The grand staircase rose before her, elegant and familiar. The house was strangely quiet despite the chaos outside, the house was strangely quiet—as though the walls themselves were holding their breath. Davis was probably in her suite, Hiding. Waiting. Or maybe just trying to survive the endless conversations their parents insisted on about power and lineage.
Her heels sank softly into the thick, cream-colored carpet as she walked down the upper hallway. Each step was soundless and controlled. Closer. Closer. A bead of sweat roll down her spine.
Then she heard it.
A sound that did not belong in the afternoon light. It was not the wind or the hum of the air conditioning. It was a gasp. Sharp. Jagged. Intimate.

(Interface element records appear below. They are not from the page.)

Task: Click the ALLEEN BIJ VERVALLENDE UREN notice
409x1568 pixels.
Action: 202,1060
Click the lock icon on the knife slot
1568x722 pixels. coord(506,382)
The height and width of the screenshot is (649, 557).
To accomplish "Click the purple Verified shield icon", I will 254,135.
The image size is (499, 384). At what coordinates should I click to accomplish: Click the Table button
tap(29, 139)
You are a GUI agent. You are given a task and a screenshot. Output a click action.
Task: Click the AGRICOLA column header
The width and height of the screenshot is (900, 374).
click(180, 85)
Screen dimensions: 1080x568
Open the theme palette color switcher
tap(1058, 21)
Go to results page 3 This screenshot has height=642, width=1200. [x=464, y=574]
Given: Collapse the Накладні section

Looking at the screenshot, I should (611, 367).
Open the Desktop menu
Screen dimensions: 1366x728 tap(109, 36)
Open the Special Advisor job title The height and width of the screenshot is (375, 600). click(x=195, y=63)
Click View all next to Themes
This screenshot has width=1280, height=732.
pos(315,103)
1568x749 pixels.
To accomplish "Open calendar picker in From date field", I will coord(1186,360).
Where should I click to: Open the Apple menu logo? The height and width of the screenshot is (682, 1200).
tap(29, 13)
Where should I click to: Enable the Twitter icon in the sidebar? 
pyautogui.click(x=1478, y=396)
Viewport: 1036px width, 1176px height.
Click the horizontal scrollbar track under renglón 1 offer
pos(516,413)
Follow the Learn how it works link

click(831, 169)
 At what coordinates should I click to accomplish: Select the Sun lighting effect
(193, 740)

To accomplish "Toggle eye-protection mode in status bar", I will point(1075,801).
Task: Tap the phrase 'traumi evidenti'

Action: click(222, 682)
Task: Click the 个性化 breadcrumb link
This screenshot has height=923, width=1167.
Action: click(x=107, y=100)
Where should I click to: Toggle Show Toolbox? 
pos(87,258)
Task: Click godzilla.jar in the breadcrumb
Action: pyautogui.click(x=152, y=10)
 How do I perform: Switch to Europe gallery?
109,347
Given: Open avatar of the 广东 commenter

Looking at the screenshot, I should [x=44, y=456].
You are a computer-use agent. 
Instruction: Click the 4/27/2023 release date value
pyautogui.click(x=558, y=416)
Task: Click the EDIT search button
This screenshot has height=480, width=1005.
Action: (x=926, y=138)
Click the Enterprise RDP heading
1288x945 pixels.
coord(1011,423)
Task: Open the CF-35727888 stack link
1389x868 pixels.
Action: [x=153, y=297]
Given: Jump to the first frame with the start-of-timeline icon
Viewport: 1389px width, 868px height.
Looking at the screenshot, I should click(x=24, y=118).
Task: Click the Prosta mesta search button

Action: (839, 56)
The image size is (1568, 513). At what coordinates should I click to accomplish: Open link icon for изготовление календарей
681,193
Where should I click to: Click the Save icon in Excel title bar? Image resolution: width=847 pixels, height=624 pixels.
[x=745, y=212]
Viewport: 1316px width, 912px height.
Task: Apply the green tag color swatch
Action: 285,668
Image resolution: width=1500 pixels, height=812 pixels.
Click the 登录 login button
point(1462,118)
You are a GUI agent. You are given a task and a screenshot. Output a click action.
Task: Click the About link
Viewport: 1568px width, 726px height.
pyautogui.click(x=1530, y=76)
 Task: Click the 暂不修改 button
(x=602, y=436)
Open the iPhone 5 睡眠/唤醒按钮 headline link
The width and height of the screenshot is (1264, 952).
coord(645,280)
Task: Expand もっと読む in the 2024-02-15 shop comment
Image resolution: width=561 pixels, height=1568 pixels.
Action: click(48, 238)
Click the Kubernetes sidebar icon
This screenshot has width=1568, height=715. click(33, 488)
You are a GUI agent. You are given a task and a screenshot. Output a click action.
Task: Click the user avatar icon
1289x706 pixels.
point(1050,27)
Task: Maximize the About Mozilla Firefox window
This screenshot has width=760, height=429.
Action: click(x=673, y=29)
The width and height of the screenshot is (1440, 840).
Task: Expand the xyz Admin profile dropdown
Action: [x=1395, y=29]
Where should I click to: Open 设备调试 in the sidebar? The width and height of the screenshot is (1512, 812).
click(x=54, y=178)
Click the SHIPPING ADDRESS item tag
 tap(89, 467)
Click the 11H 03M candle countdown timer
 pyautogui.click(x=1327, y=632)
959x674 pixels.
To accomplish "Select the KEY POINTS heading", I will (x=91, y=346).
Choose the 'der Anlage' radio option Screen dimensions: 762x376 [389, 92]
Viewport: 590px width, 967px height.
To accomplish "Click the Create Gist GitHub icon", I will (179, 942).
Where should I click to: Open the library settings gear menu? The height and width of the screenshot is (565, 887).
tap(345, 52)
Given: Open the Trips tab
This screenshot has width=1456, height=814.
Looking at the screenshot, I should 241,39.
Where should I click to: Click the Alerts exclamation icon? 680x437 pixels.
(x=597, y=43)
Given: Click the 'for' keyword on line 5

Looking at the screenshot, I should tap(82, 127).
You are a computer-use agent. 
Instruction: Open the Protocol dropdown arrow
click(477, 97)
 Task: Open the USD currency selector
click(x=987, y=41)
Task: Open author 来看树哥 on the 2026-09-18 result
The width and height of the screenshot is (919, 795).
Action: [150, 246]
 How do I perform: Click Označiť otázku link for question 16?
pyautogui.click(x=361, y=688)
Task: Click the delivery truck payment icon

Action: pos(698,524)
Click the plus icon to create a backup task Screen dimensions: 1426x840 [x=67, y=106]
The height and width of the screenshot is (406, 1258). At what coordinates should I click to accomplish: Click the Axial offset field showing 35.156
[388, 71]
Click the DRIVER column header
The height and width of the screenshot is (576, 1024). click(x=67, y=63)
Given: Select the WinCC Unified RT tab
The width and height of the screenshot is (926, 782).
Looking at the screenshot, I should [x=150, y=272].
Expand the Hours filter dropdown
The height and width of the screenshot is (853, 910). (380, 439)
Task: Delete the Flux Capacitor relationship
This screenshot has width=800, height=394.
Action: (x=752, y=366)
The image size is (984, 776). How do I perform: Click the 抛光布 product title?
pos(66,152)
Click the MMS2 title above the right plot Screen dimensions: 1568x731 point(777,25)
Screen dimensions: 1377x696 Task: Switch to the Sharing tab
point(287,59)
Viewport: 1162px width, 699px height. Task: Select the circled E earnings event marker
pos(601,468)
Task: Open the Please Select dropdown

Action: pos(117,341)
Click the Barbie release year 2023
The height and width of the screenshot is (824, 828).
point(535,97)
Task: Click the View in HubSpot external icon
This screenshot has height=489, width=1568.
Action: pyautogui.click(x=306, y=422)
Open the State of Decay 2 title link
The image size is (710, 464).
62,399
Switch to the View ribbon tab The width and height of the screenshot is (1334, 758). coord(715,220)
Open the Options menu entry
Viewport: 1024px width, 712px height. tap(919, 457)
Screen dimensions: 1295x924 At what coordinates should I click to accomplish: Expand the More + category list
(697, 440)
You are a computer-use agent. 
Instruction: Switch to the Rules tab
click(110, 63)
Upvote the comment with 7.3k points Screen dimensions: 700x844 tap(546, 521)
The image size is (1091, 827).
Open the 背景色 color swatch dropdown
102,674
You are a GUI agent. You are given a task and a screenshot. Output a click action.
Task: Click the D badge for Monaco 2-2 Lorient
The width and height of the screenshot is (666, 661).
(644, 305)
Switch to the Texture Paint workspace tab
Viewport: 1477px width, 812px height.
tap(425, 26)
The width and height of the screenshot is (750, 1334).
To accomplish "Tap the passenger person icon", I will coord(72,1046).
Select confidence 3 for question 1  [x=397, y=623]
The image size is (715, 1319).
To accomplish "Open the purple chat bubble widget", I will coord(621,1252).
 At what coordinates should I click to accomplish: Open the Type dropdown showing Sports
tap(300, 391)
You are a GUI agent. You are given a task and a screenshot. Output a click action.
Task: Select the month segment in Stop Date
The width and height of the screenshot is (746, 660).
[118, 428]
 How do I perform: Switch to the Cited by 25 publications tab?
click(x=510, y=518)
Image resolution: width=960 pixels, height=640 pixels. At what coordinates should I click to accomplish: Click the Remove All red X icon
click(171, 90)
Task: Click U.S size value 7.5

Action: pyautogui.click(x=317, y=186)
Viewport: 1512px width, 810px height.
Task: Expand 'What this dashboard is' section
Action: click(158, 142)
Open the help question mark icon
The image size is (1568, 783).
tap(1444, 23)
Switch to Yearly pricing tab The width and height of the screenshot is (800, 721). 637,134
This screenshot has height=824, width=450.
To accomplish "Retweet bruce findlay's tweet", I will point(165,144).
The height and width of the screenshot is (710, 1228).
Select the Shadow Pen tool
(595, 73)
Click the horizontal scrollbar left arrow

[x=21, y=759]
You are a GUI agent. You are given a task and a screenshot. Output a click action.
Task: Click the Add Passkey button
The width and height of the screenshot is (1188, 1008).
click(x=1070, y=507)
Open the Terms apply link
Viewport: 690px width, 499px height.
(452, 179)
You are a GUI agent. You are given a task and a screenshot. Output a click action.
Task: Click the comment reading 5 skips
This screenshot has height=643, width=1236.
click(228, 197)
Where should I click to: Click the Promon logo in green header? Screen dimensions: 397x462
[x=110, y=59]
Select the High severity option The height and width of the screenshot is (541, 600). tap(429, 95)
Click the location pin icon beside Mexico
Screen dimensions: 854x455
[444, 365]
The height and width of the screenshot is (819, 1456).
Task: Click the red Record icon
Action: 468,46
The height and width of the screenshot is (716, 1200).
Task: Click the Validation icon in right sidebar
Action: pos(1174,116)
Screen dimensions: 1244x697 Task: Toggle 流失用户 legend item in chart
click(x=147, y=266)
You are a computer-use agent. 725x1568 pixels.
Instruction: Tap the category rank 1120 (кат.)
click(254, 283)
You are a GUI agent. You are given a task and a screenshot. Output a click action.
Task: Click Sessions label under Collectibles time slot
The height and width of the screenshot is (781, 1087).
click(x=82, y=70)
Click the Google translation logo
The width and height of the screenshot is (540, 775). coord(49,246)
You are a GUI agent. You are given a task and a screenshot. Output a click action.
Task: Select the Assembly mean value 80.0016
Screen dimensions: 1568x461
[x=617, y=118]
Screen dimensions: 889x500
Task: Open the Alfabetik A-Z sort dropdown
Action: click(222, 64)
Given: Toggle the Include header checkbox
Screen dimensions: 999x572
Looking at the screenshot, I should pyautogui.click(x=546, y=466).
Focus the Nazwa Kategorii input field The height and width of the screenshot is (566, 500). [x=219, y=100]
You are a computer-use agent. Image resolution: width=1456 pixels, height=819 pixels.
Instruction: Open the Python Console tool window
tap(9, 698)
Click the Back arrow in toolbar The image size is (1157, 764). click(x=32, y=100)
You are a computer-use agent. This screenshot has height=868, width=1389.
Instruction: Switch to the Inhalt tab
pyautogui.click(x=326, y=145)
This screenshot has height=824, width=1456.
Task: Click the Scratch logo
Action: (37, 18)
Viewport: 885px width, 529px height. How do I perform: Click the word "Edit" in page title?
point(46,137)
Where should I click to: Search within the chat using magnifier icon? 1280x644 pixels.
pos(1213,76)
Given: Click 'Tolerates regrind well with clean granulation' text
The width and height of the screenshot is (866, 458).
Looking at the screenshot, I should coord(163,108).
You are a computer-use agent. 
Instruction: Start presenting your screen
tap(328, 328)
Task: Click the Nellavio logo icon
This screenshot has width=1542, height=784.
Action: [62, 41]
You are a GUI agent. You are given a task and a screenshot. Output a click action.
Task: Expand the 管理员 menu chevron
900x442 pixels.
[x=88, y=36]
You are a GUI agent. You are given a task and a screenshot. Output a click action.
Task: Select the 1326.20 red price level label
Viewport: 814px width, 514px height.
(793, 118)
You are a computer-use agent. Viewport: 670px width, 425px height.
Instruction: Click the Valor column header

Laila stopped. Her hand hovered just above the door handle, her fingers barely grazing the cool metal. The air shifted. It grew colder and heavier, pressing against her lungs. And then the scent hit her like a physical blow to the stomach.
Sweet. Cloying. Sickeningly familiar.
It was Lyra’s perfume. The expensive floral scent Laila had bought her for her birthday. It was mixed with something deeper. Musky. Sharp. Masculine.
Davis.
Her stomach twisted into a violent knot. Her pulse slowed in a way that felt unnatural, like her body was trying to go numb before the pain could kill her. She stood frozen, as the years of her sacrifices flashed before her eyes. The grades she had lowered, the accomplishments she had hidden, the light she had dimmed so Lyra could be the star. She had given up everything so this family could be happy.
A wet, rhythmic slapping sound began to echo through the wood of the door, vibrating against her fingertips. It was the sound of skin hitting skin, desperate, frantic.
“Yeah baby, go faster,” a voice hissed from behind the door. It was Lyra, her voice thick with raw lust Laila had never heard before. "f**k me harder, Davis. Make me scream your name ”
Laila’s stomach did a sick lurch as Davis let out a guttural, animalistic growl. It was the sound of a wolf lost to his basest instincts, the sound of the man she was supposed to marry completely unraveled by her own sister.
“You’re so much tighter than her,” Davis groaned, his voice strained and gravelly. “I want to fill your pretty little p***y with everything I’m supposed to give her. You’re the one I want, Lyra. Always you.”
The bed frame began to groan under the violence of their movements, a heavy, rhythmic thudding that seemed to mock Laila’s very existence. She could hear the wet, squelching sounds of their bodies joined together, the sound of her sister’s high pitched whimpers turning into filthy, incoherent babbles of pleasure.
“Fill me up,” Lyra moaned, her voice rising in a jagged crescendo. “Come for me, Davis. Breed me right here on her bed. Show me I’m the only one that matters.”
Laila felt dizzy. She did not need to see the tangled sheets or the betrayal written in skin and sweat. She knew that voice better than her own. It belonged to her sister. It belonged to the girl she had spent her life protecting, now devouring the only thing Laila had left. The air in the hallway felt like it was being sucked out of the room, leaving her with nothing but the suffocating scent of their arousal and the realization that her entire life was a lie.